## What to work on
Nothing but the lines below between the line holding "Image resolution: width=1366, height=2364." and the line holding "Publications", inclusive, should appear in the answer, each set down exactly.

## Source material

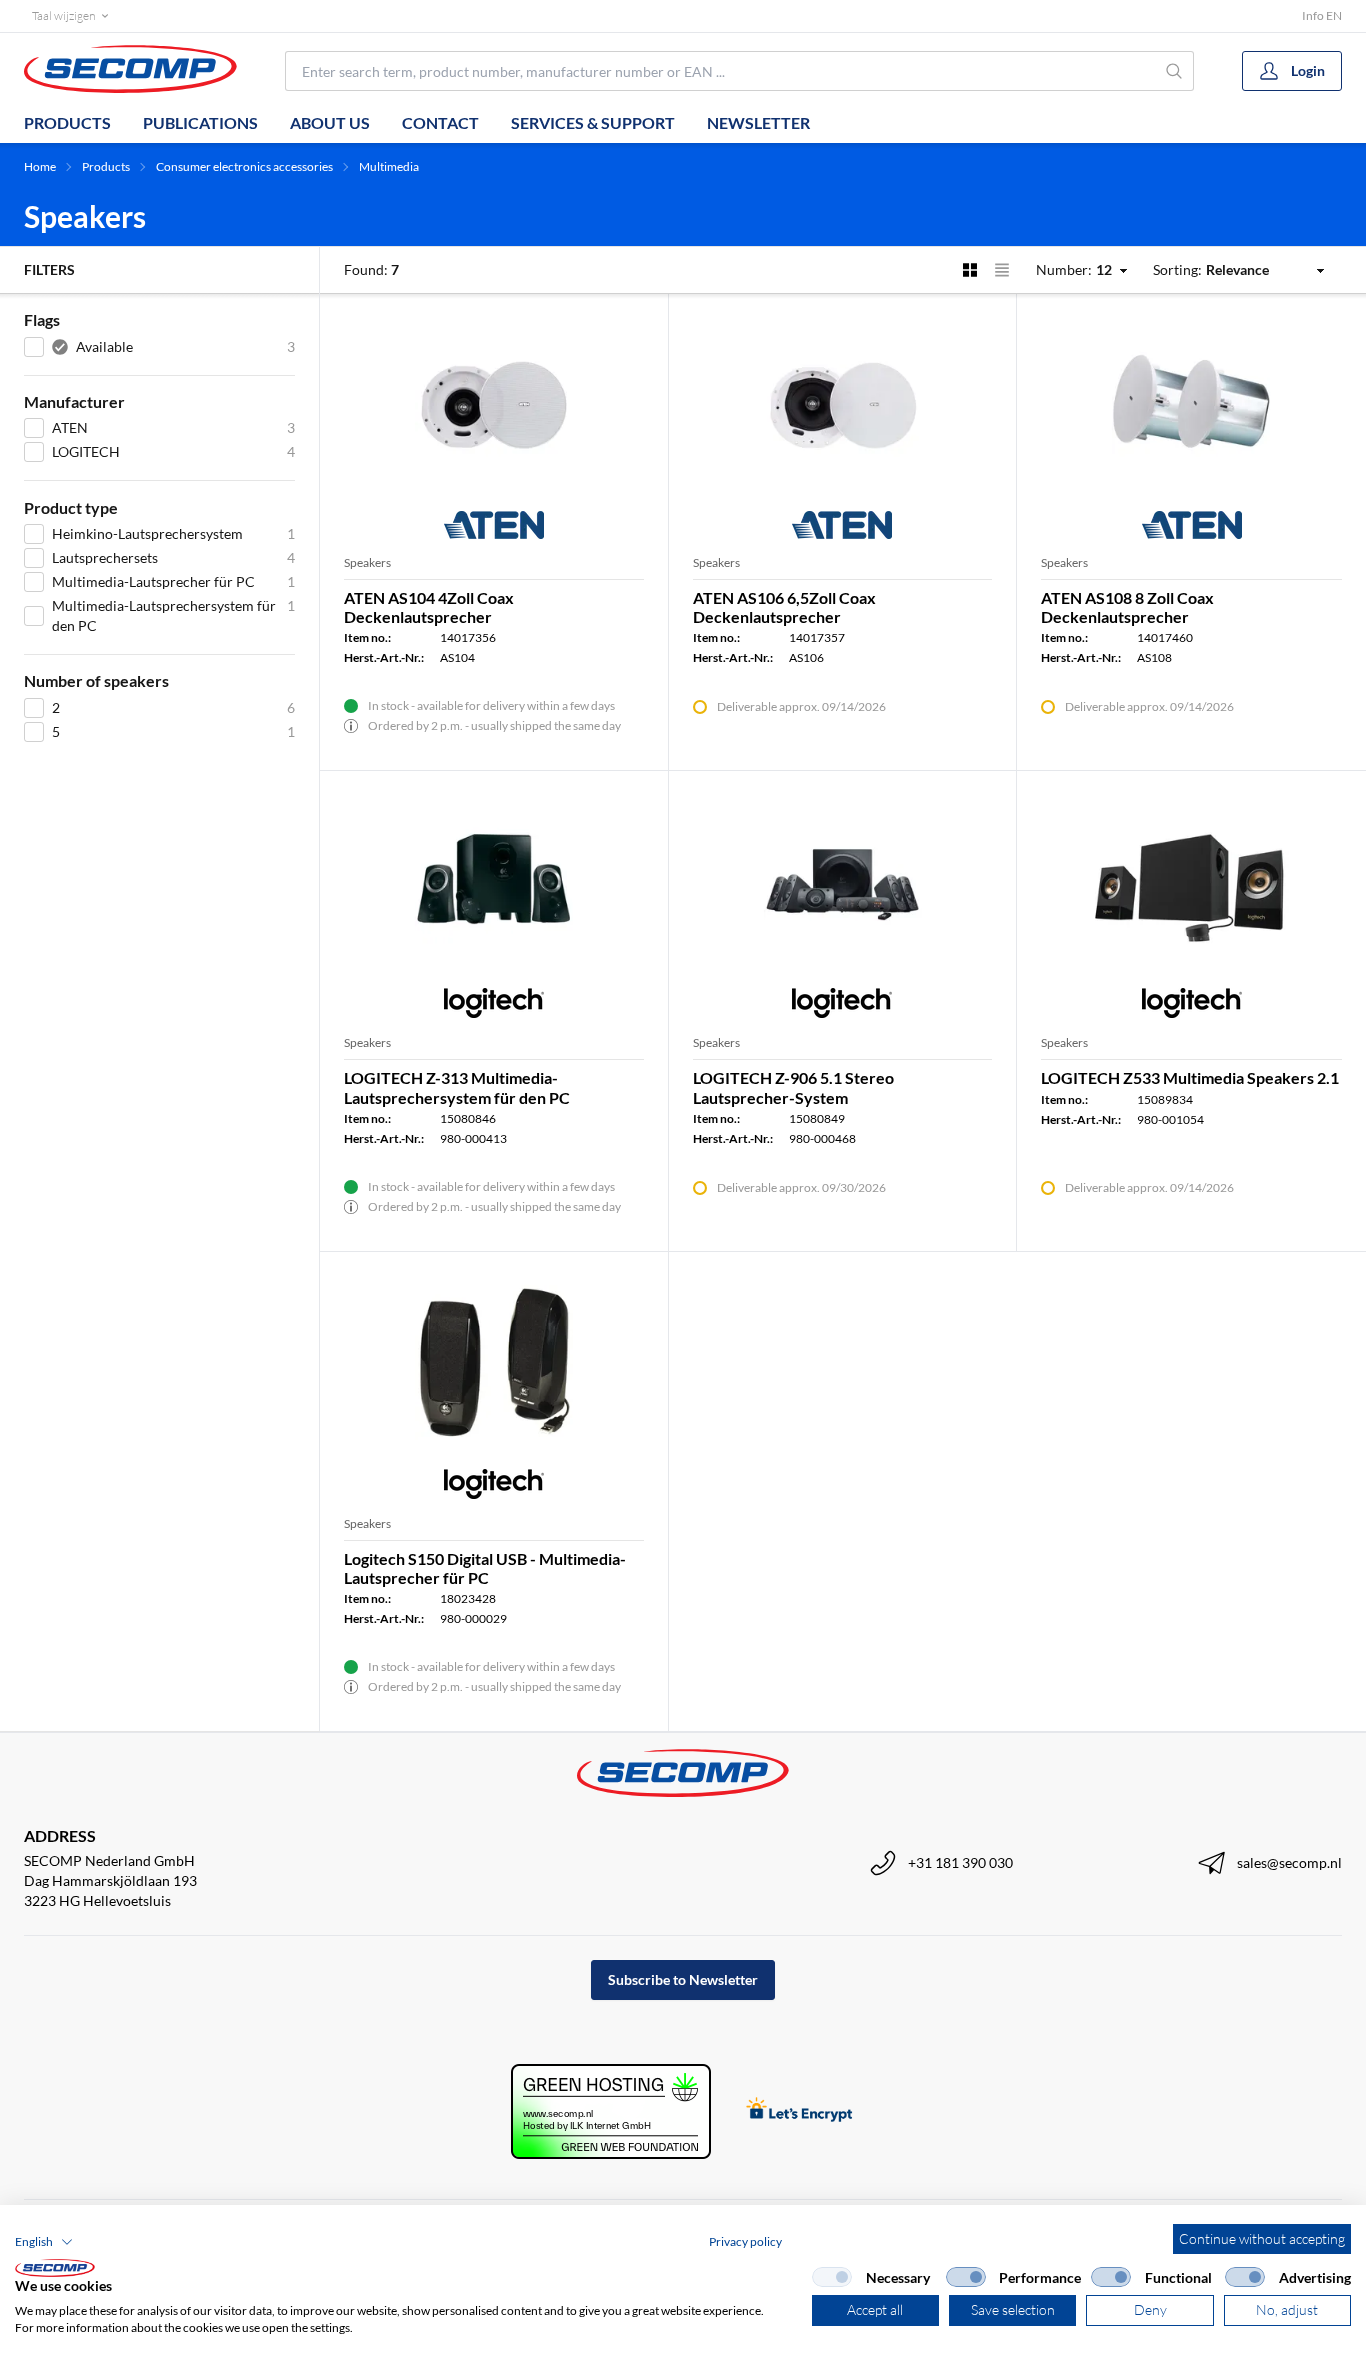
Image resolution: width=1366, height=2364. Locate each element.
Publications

==

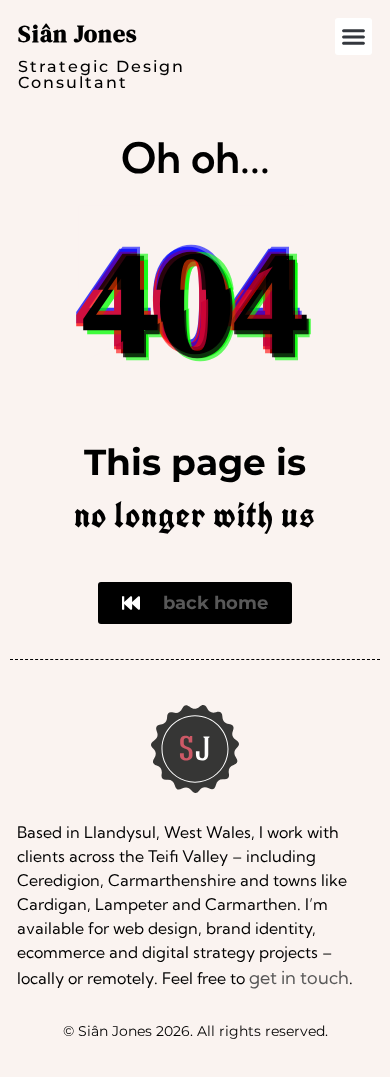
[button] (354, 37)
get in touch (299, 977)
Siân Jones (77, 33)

## Task solution
Image resolution: width=1366, height=2364. Locate each element.
Publications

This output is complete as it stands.